Be free bluefin!
I’m not sure how I feel about the Sea Shepherd Conservation Society, but I watch its Whale Wars TV show regularly. I also celebrated when a British court dismissed a lawsuit brought against the non-profit group by Maltese tuna wranglers after a Sea Shepherd boat rammed a tuna pen in the Mediterranean, releasing some 800 bluefin tuna.
My first encounter with the Sea Shepherds occurred around 1988 when I was a member of the Gillnet Committee, a group of recreational angling interests and marine scientests brought together by the late California Assemblywoman Doris Allen (R-Cypress). Our goal was to rid California ocean waters of inshore set gillnets, and during one meeting, a member of the Sea Shepherds asked to speak with us. I recall his all-black attire and dedication to ocean conservation. But mostly I remember his polite offer to organize covert, dastardly acts — such as scuttling gillnet boats as they sat at the dock — on behalf of our cause. We thanked him for his time, but just as politely declined the offer, being that it was, like, illegal and violent and all.
Assemblywoman Allen eventually went on to author and promote Proposition 132 — the anti-gillnet initiative — which, with the help of organizations such as United Anglers of Southern California, was approved by voters during the November 1990 California election and became a state constituional amendment, the first law of its kind in the United States.
While Prop 132 proved to me that you can work within the system to promote fisheries conservation, I still admire the Sea Shepherds’ rebellious spunk, but as with a high-spirited horse, always wonder when it will turn its wrath on me. On us. On recreational fishermen.
The group’s website says its mission is to end the destruction of habitat and slaughter of wildlife in the world’s oceans in order to conserve and protect ecosystems and species. Sounds like our credo. But then it goes on to state that the Sea Shepherds use direct-action tactics to investigate, document, and take action when necessary to expose and confront illegal activities on the high seas.

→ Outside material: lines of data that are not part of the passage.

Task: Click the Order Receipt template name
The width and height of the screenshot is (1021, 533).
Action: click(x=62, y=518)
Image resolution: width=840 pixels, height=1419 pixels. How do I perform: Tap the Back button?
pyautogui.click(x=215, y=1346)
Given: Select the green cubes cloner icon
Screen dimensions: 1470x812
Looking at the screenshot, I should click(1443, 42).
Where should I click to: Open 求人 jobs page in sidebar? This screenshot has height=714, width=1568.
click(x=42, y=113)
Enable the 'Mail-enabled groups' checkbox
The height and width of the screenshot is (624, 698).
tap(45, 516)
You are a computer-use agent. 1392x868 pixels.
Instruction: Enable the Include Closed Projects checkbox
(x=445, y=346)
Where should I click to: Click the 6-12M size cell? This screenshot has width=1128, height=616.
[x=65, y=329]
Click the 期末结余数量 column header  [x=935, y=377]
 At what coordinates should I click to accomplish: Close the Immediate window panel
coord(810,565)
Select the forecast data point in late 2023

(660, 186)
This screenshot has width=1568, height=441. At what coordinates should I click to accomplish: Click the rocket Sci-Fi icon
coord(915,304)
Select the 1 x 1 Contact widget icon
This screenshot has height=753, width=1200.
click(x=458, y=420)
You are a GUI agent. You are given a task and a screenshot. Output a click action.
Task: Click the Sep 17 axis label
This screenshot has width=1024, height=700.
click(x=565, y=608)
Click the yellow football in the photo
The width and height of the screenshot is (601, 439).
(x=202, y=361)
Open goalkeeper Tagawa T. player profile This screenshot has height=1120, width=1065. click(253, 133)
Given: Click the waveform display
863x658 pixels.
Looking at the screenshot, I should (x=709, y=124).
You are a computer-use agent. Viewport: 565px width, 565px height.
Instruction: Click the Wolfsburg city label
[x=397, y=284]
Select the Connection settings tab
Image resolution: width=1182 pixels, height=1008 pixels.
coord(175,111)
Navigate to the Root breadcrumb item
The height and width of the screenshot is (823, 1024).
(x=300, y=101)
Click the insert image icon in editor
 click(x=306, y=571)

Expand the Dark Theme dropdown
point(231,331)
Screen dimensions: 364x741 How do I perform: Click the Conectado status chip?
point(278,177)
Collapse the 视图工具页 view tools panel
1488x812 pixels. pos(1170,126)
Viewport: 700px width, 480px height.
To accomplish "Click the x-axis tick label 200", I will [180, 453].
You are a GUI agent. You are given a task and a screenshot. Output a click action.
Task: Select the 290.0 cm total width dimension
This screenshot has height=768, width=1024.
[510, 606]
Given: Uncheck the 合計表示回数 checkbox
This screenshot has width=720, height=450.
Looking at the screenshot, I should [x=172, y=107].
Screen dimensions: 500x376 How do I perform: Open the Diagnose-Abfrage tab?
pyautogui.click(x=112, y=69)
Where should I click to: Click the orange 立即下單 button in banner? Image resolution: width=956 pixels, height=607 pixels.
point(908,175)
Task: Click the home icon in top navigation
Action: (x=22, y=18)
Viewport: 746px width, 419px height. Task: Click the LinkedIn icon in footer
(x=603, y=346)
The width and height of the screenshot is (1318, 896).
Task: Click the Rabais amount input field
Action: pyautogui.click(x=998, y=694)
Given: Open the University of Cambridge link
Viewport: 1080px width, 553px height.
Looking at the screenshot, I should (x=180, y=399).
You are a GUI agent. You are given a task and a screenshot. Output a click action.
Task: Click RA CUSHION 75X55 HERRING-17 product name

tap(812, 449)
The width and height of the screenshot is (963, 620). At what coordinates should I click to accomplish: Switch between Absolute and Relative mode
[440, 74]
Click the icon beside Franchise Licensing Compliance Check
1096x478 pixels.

For now, I think the Sea Shepherds will focus on commercial interests like the bluefin tuna netters, as well as whalers. So law-abiding recreational anglers are safe from their rage (I have visions of the Sea Shepherds’ Bob Barker ramming a long-range sportifishing boat off Guadalupe Island). And if the Sea Shepherds’ efforts to help bluefin tuna populations pay off, so much the better. And I will continue to watch Whale Wars. Even though Sea Shepherd crew members seem to bumble a lot and are prone to mistakes, mishaps and equipment malfunctions — many born of the crew’s inexperience and lack of training — I want to believe that they know in their hearts that recreational fishermen were the first marine conservationists. And like the first Sea Shepherd I met in 1988, they should seek to help us, not ram us.